Behold, this is the true and the Christian humility. In this you will be able to achieve victory over every vice, by attributing to God rather than to yourself the fact that you have won.
The more a man struggles to do good, the more fear grows in him, until it shows him his slightest faults, those which he thought of as nothing while he was still in the darkness of ignorance.
It is not possible for any man to draw near to Christ without tribulation, and without afflictions his righteousness cannot be preserved unchanged. If he puts an end to the labors that make righteousness increase, he will put an end to that which guards it, and his righteousness will be like unguarded treasure. And he will be like a gladiator surrounded by enemy ranks and stripped of his weapons, like a ship bereft of its sails and tackle, and like a garden deprived of its source of water.

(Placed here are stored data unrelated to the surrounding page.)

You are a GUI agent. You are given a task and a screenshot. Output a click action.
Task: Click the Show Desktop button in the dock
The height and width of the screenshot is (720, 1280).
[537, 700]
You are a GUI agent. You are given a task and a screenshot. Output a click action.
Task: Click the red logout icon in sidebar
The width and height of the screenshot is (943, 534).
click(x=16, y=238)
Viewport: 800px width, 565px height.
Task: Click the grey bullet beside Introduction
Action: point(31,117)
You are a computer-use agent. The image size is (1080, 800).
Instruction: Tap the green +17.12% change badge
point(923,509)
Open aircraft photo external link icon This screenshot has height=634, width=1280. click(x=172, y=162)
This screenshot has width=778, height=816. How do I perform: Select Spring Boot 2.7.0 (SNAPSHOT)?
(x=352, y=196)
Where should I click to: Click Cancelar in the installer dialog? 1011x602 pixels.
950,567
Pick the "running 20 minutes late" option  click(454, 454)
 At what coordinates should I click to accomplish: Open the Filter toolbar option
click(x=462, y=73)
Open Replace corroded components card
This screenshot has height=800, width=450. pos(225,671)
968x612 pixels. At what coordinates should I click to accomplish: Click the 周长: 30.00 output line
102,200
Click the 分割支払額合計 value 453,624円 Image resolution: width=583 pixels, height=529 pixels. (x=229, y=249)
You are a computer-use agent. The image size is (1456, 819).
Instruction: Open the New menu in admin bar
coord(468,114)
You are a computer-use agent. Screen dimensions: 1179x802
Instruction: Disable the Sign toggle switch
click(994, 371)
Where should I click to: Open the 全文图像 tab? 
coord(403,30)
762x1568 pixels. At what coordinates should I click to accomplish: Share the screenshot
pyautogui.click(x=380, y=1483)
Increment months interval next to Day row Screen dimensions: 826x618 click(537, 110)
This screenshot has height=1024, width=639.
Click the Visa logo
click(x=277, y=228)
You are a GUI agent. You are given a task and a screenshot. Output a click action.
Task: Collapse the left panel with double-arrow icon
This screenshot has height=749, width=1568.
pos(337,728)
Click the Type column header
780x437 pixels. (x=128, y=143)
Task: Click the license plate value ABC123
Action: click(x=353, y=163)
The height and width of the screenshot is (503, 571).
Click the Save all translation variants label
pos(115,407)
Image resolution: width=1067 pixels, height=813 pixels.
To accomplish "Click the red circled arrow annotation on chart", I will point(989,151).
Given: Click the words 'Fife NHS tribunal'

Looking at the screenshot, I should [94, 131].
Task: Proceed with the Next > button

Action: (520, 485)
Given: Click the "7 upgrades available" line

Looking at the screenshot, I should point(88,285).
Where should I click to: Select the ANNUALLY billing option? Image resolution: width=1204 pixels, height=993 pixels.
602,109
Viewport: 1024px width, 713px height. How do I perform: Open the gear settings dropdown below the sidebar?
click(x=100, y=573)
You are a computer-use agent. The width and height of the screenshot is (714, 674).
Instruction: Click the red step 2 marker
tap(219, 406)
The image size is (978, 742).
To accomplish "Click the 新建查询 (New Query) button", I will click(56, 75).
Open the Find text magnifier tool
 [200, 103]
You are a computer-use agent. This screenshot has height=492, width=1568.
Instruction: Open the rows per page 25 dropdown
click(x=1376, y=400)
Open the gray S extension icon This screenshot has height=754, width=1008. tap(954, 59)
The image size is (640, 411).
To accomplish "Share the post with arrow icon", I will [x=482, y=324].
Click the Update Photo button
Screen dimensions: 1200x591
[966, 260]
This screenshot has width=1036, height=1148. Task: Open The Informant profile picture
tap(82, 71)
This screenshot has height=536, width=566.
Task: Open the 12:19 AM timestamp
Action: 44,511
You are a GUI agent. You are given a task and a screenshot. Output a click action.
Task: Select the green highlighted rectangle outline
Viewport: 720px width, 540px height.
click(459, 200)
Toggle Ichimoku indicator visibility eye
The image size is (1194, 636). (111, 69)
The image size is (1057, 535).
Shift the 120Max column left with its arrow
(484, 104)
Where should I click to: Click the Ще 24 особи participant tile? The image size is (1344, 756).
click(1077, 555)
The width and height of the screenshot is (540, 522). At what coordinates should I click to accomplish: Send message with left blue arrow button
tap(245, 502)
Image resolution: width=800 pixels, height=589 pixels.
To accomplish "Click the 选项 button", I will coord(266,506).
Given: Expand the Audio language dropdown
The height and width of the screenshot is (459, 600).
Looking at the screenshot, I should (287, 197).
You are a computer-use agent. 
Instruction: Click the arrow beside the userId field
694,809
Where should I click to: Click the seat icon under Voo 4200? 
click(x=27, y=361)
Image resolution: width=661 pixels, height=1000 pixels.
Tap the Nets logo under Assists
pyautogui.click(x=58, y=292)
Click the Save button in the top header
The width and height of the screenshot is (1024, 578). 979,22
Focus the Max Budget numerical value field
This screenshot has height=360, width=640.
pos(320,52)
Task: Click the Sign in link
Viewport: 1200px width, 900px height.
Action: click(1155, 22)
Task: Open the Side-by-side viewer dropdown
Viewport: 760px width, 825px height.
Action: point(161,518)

Be despised and rejected in your own eyes, and you will see the glory of God within yourself. For where humility blossoms, there God’s glory bursts forth.
If the base of a felled tree that has grown old in the earth and rock ‘will bud at the scent of water . . . like a young plant’ (Job 14:9), it is also possible for us to be awakened by the power of the Holy Spirit and to flower with the incorruptibility that is ours by nature, bearing fruit like a young plant, even though we have fallen into sin.
How can one say that a man has attained purity? - When he sees all men as being good, and when none appears to him to be unclean and defiled - then he is indeed pure in heart.
On that day God will not judge us about psalmody, nor for the neglect of prayer, but because by abandoning them, we have opened our door to the demons.
Whoever is experienced in the spiritual interpretation of Scripture knows that the simplest passage is of a significance equal to that of the most abstruse passage, and that both are directed to the salvation of man.